Stored data:
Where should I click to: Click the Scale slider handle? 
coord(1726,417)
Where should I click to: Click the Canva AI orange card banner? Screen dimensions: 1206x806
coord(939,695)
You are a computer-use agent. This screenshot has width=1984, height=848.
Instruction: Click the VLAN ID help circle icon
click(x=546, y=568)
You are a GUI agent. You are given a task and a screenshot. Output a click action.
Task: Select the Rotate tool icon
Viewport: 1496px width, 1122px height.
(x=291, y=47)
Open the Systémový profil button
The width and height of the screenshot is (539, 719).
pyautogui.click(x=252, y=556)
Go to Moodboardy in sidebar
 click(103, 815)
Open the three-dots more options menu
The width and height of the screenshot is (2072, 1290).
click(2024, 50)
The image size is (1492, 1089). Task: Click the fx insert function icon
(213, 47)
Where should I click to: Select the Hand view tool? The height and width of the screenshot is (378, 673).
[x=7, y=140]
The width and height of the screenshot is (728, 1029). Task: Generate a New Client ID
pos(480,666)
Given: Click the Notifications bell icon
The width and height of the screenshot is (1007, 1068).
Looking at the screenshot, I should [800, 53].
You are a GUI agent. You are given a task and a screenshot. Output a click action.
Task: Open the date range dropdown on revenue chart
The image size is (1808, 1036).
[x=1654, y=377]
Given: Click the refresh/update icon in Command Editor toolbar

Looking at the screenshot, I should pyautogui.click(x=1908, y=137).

### Your goal
Verbatim reproduction is required for the line holding "Task: Open the" and for every line after it in the records, with no other line included.

### Answer section
Task: Open the date range dropdown on revenue chart
The image size is (1808, 1036).
[x=1654, y=377]
Given: Click the refresh/update icon in Command Editor toolbar

Looking at the screenshot, I should pyautogui.click(x=1908, y=137).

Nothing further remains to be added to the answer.